If a push like this isn’t addressed it will escalate, either while we are still grooming or later, when we are doing groundwork, saddling, mounting, riding. It won’t just go away, as we might wish. Feeling on their own, with a strong sense of self-preservation, a horse might start looking for things to worry about and take over. We’ll be progressively losing any connection. In reaction to a situation like this, particularly if feeling unsafe, people will often become defensive, backing right off and closing themselves off from the horse and/or becoming busy and noisy, pushing the horse away from them. This would be understood as ‘getting boundaries in place’, from the perspective of separation logic. Such a closing and hardening of being will only exacerbate the situation, further undermining the very thing that the horse is looking for – a reliable connection, leadership.
So, what is the relational alternative to this scenario? What a push calls for is the setting of a clear boundary, done calmly, without judgement or reaction. In the case of the nudge while grooming, one option might be to hold our arm up with good timing so that the horse runs into it. All the while we would continue grooming, without any change of being, remaining still and grounded. As soon as there had been a softening, you would have released your arm. Setting a boundary in this way is giving the horse the best opportunity to relax, and, without taking any offence, happily get on with whatever they were doing, in this case, enjoying the grooming.
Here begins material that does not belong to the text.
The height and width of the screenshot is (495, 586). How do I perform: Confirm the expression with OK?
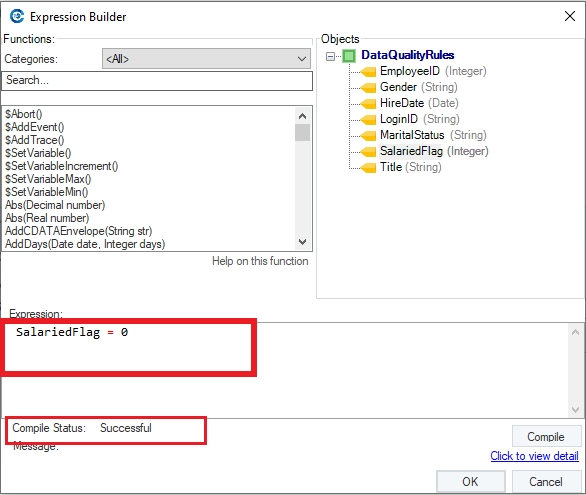pyautogui.click(x=471, y=482)
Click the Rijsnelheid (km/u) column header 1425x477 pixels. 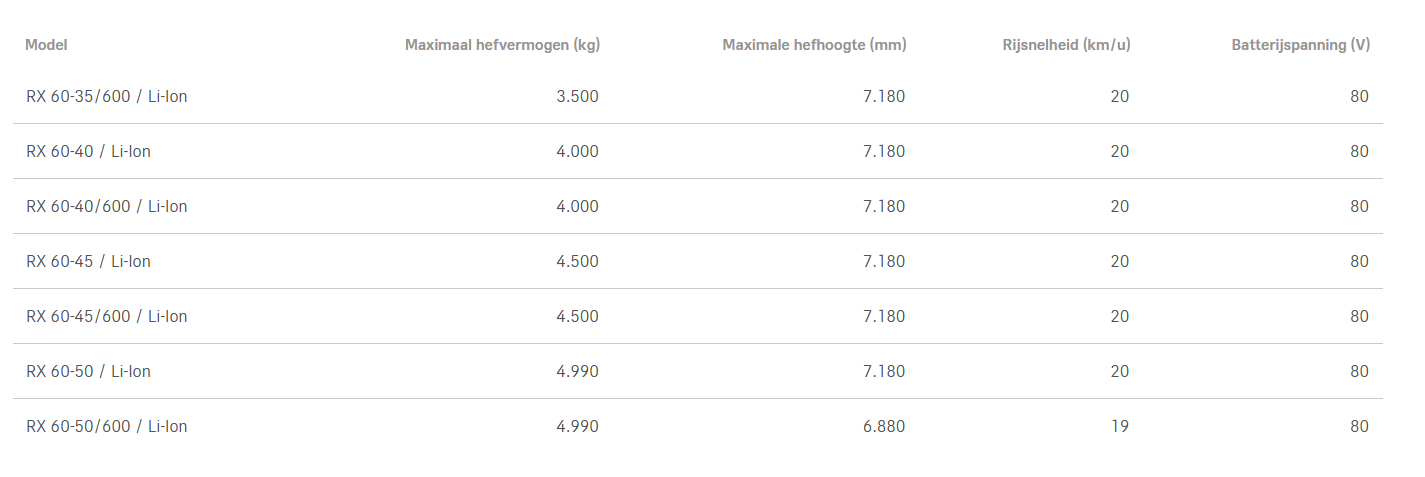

What is important to note here is that a boundary is being set in the very process of our being a calm, grounded presence, continuing the grooming. The particular technique used is not the main point – it is a part of our whole horse-and-human being offering support. Even when setting a boundary takes the form of a clear ‘no, not that, not there’, when done in this relational way, the aim is to bring the horse out of a separated state of distraction or worry back into connection. Back to a reliable holding space, which is simultaneously bounded and unbounded.
With thanks to Andrew, Corey and Suzi.